Belyayev (2014) proposed a hypothetical scenario for genome expansion mediated by bursts of TE amplification preceding speciation in small marginal populations. This explanation provides a plausible basis for genome and chromosome evolution in this annual killifish genus inhabiting temporally heterogeneous environments in South America. Under the influence of unusual and unpredictable ecological (abiotic) conditions, TEs become active; their mobilization produces genetic variation, epigenetic alterations, and high rates of karyotypic reorganization, including changes in the species-specific chromosomal pattern. Since the discovery of TEs, Barbara McClintock (1984), and subsequently other authors [5], have suggested their potential to modulate host gene expression networks in response to specific environmental stress.
On the other hand, another possible source of endogenous genomic stress could be the results of the hybridization between species leading to several genome reorganizations to be driven by TEs [21, 43]. Earlier, McClintock (1984) proposed the genomic shock hypothesis in which hybridization between two species constitutes a source of stress that could disrupt the control mechanisms of TEs causing their activation [42]. Romero-Soriano et al. (2017) described the mobilization of at least 28 TEs in hybrids between Drosophila buzzatii and Drosophila koepferae [50]. In this sense, the most recent findings concerning the ancient hybrid zone between A. charrua and its sister taxon A. reicherti have corroborated the occurrence of natural hybridization among populations of the genus. This could suggest the possible involvement of these events promoting bursts of TEs in the genomes of hypothetical ancestral populations of the group. Stressful conditions that release constraints and promote the activity burst of TEs are likely, considering that these species undergo extreme departures from normal developmental programs (diapauses), as well as presenting population dynamics characterized by isolation and admixture at times of flooding, yielding to interpopulation hybridization events and the consequent genomic shock [25, 29].
Finally, it is paradoxical that, although to a lesser degree, C. melanotaenia and N. whitei have expanded their genome sizes as well, pointing to an even more ancestral event which may also be related with this changing and unpredictable environment.

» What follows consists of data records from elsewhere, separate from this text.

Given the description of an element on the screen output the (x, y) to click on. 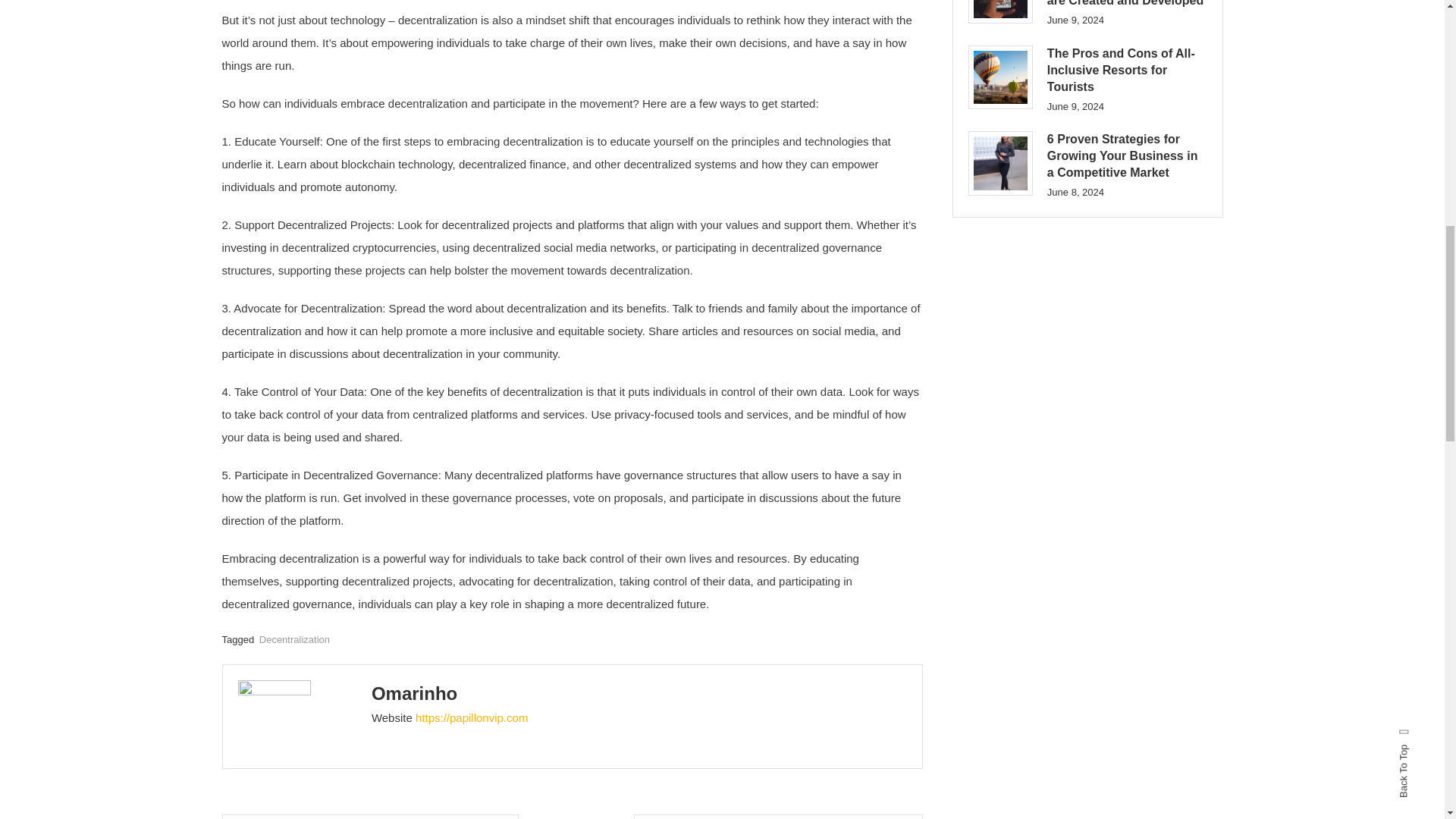
The Pros and Cons of All-Inclusive Resorts for Tourists (1000, 77)
Decentralization (294, 639)
Market Volatility: Strategies for Weathering the Storm (369, 816)
How to Successfully Lead a Team Through Change (778, 816)
Omarinho (414, 693)
Posts by omarinho (414, 693)
Given the description of an element on the screen output the (x, y) to click on. 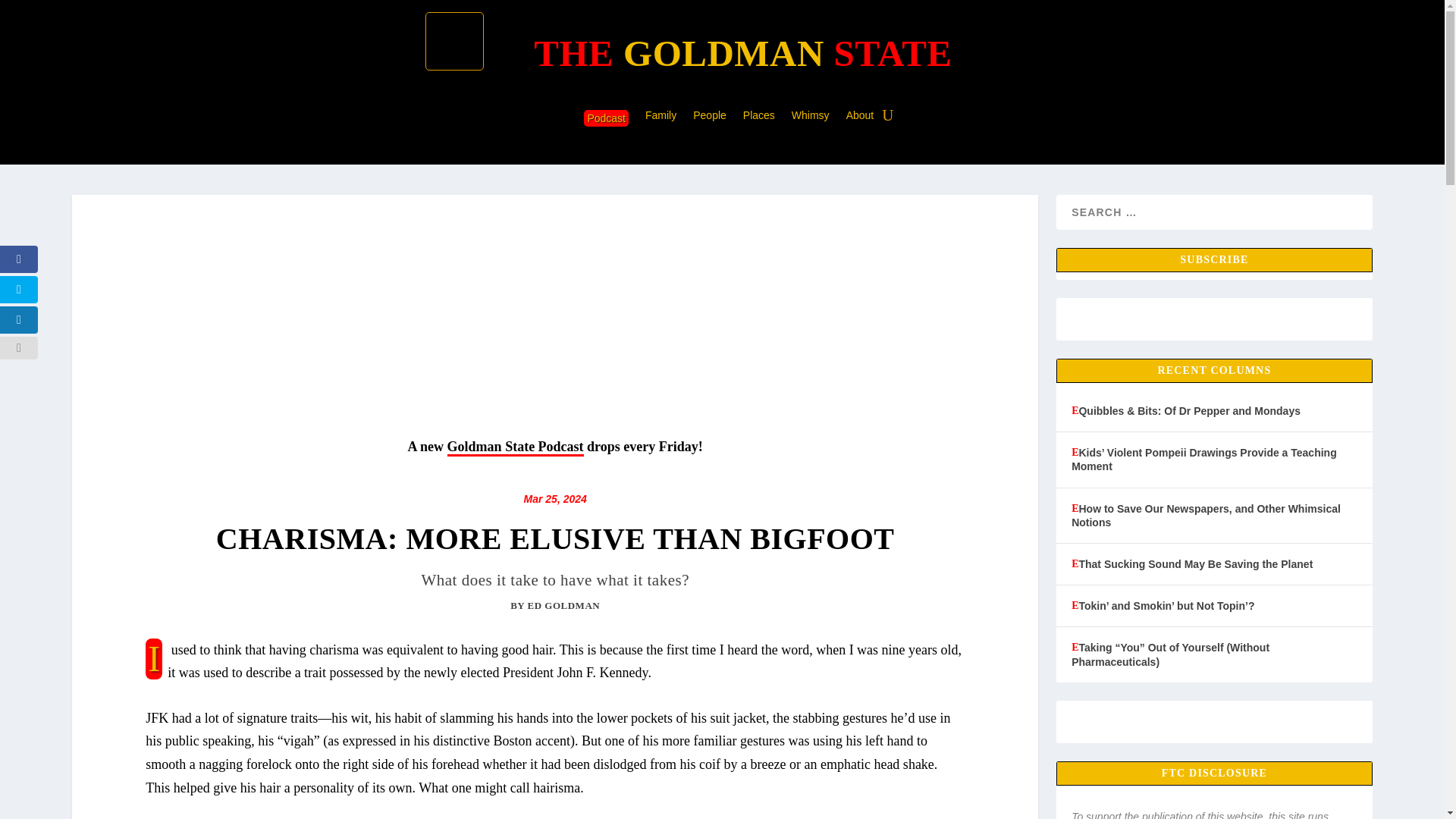
Whimsy (810, 117)
About (860, 117)
Family (661, 117)
Places (758, 117)
People (709, 117)
Goldman State Podcast (514, 447)
Podcast (605, 117)
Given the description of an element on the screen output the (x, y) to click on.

This points to an open question regarding the identity of the factors that have induced the appearance of a 3 Gbp haploid genome in A. charrua, a feature that is absent in N. whitei and C. melanotaenia. One possibility may be the original genomic background of each species which, for instance, in the case of A. charrua and C. melanotaenia is different, given the distinct geographic origin of the ancestral populations of these taxa [15].